> Aufgabe
Prüfe, ob diese Aussagen zum Text über die Wirtschaftslage passen, und antworte bei jeder mit Ja oder Nein plus den entscheidenden Worten aus dem Text als wörtliches Zitat. (a) Die Industrie läuft auf Hochtouren. (b) Gastronomie und Hotellerie haben die Krise hinter sich. (c) Die Delta-Variante macht Sturm große Sorgen.

═══ Textauszug

Jan-Egbert Sturm, Direktor der Konjunkturforschungsstelle (KOF) der ETH Zürich, ist voller Optimismus: «Ein Blick auf die Geschäftslage der befragten Unternehmen zeigt, dass abgesehen vom Gastgewerbe alle Bereiche wieder auf Vorkrisenniveau oder deutlich drüber sind.»
Besonders die Industrie läuft auf Hochtouren. Gemäss KOF ist die Erholung breit abgestützt – von der Elektro- über die Chemie- bis zur Maschinenindustrie. Auch im Detailhandel ist die Geschäftslage gut, ebenso bei den Finanz- und Versicherungsgesellschaften.
Bau fast erholt – leichte Entspannung bei Gastronomie
Im Baugewerbe läuft das Geschäft fast wieder wie vor der Krise. Gastronomie und Hotellerie stecken zwar noch tief in der Krise, aber auch dort entspannt sich die Lage ein wenig.
Die Pandemie habe ihren Schrecken verloren – zumindest in der Wirtschaft, sagt Sturm. Selbst die grassierende Delta-Variante des Coronavirus bereitet ihm kaum Sorgen: «Wir bemerkten bereits im Winterhalbjahr, dass die Pandemie in der Wirtschaft zwar Spuren hinterlässt. Aber nicht mehr in dem Ausmass wie im Frühjahr 2020. Jetzt ist sicherlich nicht zu befürchten, dass wir sofort wieder in eine Rezessionsphase geraten.»

══════
═══ Einträge

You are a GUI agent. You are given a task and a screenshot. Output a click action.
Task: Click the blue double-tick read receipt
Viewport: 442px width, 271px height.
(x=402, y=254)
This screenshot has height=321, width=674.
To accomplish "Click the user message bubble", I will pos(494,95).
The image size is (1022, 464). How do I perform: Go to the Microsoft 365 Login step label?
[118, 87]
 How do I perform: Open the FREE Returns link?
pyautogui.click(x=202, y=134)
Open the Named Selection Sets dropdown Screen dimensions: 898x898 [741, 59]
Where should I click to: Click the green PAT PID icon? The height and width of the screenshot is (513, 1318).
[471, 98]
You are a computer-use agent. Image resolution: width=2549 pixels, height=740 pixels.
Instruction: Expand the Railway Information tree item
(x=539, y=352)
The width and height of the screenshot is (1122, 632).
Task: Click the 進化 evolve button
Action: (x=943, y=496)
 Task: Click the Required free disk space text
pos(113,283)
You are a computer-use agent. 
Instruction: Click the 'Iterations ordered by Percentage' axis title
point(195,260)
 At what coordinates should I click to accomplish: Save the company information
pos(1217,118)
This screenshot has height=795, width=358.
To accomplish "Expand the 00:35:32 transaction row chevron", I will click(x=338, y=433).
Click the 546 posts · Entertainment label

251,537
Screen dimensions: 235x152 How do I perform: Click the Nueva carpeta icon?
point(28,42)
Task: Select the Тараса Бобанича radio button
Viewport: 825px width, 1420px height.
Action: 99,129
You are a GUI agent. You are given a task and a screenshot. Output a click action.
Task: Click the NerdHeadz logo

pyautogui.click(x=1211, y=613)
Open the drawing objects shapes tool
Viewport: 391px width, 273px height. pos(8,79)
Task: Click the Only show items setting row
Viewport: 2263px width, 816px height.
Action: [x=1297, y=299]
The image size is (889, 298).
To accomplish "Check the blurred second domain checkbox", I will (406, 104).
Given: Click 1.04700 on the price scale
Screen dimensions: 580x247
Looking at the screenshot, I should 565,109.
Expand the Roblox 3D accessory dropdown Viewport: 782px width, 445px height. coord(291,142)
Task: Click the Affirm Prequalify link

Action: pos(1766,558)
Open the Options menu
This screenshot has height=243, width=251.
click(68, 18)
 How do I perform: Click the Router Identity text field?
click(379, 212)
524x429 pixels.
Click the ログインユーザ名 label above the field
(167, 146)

══════

> Lösung
(a) Ja: „Besonders die Industrie läuft auf Hochtouren.“
(b) Nein: „Gastronomie und Hotellerie stecken zwar noch tief in der Krise“
(c) Nein: „Selbst die grassierende Delta-Variante des Coronavirus bereitet ihm kaum Sorgen“